Before we decide whether to legalize prostitution, let’s get to the facts, not the myths, about legal prostitution. The Real Harms:
In prostitution, men remove women’s humanity. Buying a woman in prostitution gives men the power to turn women into a living, breathing masturbation fantasy. Research shows that a majority of johns refuse to use condoms, or pay high prices to desperately poor women to not use condoms, or rape women without condoms.
Another man said, “I use them like I might use any other amenity, a restaurant, or a public convenience.” As shocking as these men’s observations may sound to those who think prostitution is like the movie Pretty Woman, their descriptions closely match women’s descriptions of prostitution. The women explain how it feels to be treated like a rented organ. “It is internally damaging. You become in your own mind what these people do and say with you. You wonder how could you let yourself do this and why do these people want to do this to you.”
Women who prostitute have described it as “paid rape” and “voluntary sexual harassment, often worse.” His payment does not erase what we know about sexual violence, domestic violence, and rape. This understanding of the realities of prostitution by the john and the woman he buys is at odds with the notion of prostitution as slightly unpleasant labor that should be legalized. Whether or not it is legal, prostitution is extremely harmful for women. Women in prostitution have the highest rates of rape and homicide of any group of women ever studied. They are regularly physically assaulted and verbally abused, whether they prostitute on the street or in massage parlors, brothels, or hotels. Sexual violence and physical assault are the norm for women in legal prostitution.
Arguments for legalizing prostitution depend on the strength of two arguments: that prostitution is a choice for those in it and that the harms of prostitution are decreased if it is legalized. There is little evidence that either of these arguments is true. But zombie theories about prostitution never seem to die no matter how many facts we beat them down with.
Only a tiny percentage of all women in prostitution are there because they choose it. For most, prostitution is not a freely made choice because the conditions that would permit genuine choice are not present: physical safety, equal power with buyers, and real alternatives. The few who do choose prostitution are privileged by class or race or education. They usually have options for escape. Most women in prostitution do not have viable alternatives. They are coerced into prostitution by sex inequality, race/ethnic inequality, and economic inequality.
Here are examples of these invisible coercions: The woman in India who worked in an office where she concluded that she might as well prostitute and be paid more for the sexual harassment and abuse that was expected of her anyway in order to keep her job. That’s not a choice. The teen in California who said that in her neighborhood boys grew up to be pimps and drug dealers and girls grew up to be hos. She was the third generation of prostituted women in her family. Prostitution more severely harms indigenous and ethnically marginalized women because of their lack of alternatives. That’s not a choice. The young woman sold by her parents at 16 into a Nevada legal brothel. Ten years later, she took six psychiatric drugs that tranquilized her so she could make it through the day selling sex. That’s not a choice.

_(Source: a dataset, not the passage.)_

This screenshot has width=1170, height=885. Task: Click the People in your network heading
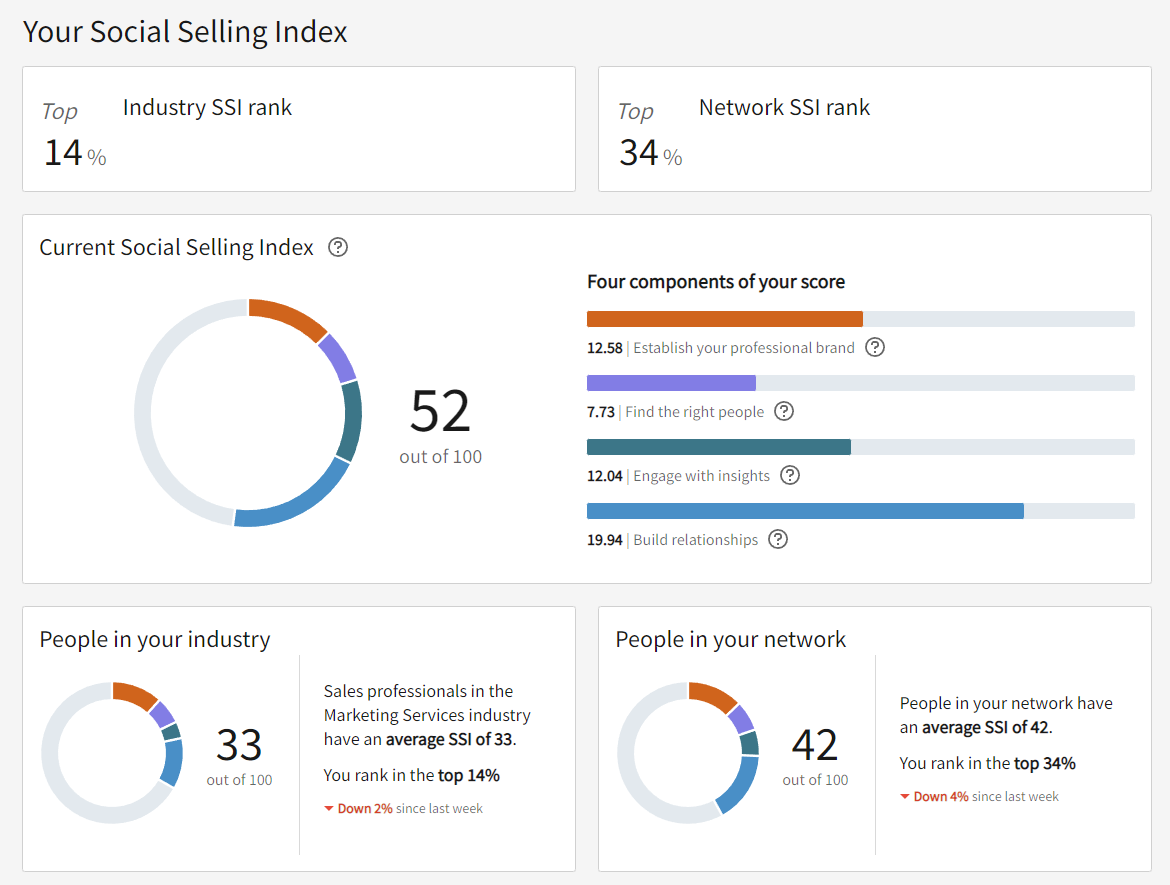tap(731, 639)
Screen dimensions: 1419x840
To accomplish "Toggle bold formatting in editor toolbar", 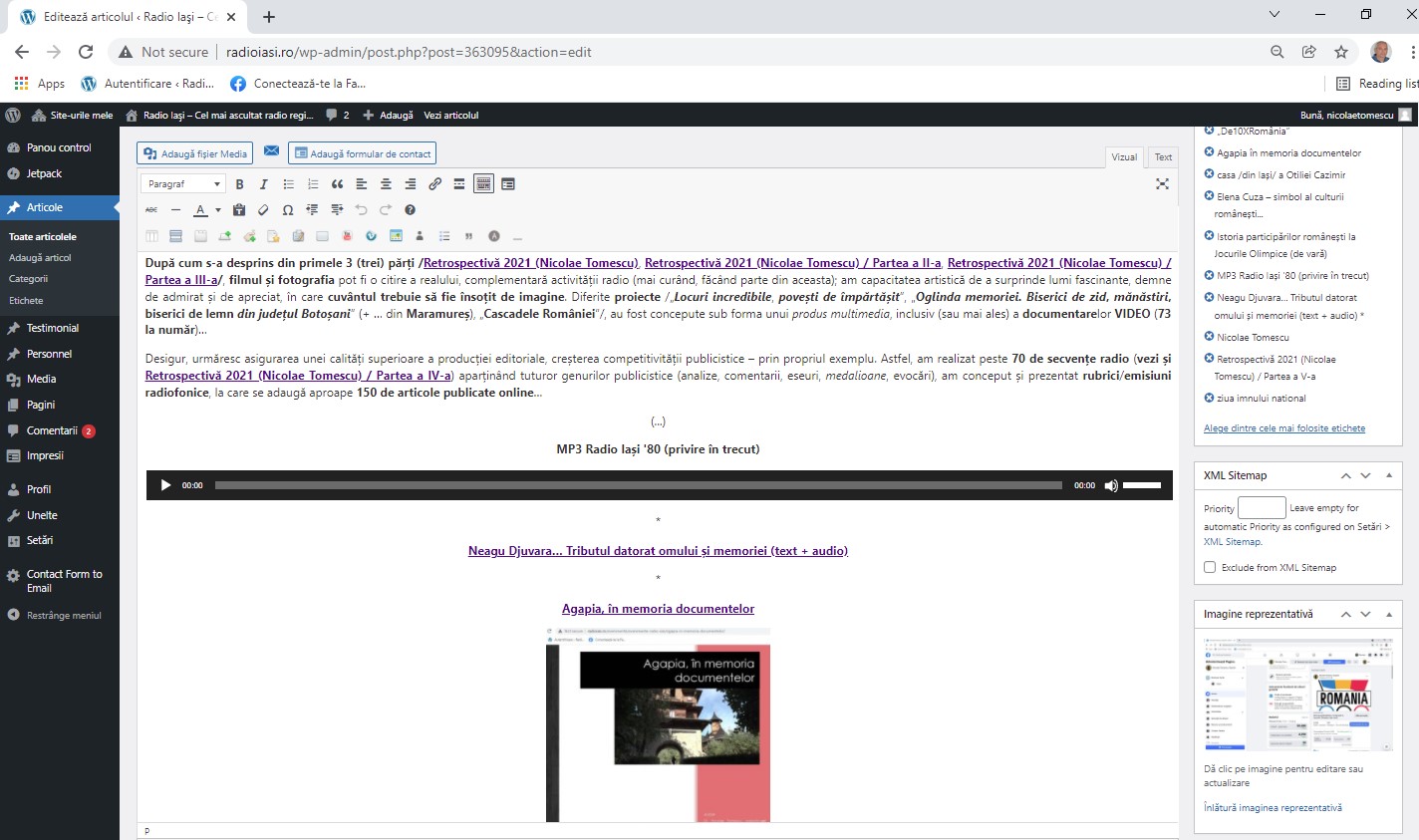I will coord(239,184).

There is no evidence for the theory that legalization somehow how is never specified decreases the harm of prostitution. In fact, legalization increases trafficking, increases prostitution of children, and increases sex buyers’ demands for cheaper or “unrestricted” sex acts. Whether prostitution is legal or illegal, research shows that the poorer she is, and the longer she’s been in prostitution, the more likely she is to experience violence. The emotional consequences of prostitution are the same whether prostitution is legal or illegal, and whether it happens in a brothel, a strip club, a massage parlor, or on the street.
In a decade, street prostitution in Sweden has decreased by 50 percent, although it has increased in neighboring countries. There is no evidence that women have moved from street to indoor prostitution in Sweden. The intimate relationship between prostitution and trafficking is highlighted when buyers are criminalized. Sweden now has the fewest trafficked women in the EU. The law interferes with the international business of pimping and the practice of buying sex. While there was initial resistance to the Swedish law, now more than 70 percent of the public supports it. Women exiting prostitution use state-provided exit services. Not surprisingly, “those who have extricated themselves from prostitution take a positive view of criminalization, while those who are still exploited in prostitution are critical of the ban.”
Prostitution should not be legalized because it can’t be fixed; only abolished. In order to escape, women need housing, education, jobs that provide a sustainable income, health care, and emotional support. We should all be working on providing women with alternatives to prostitution.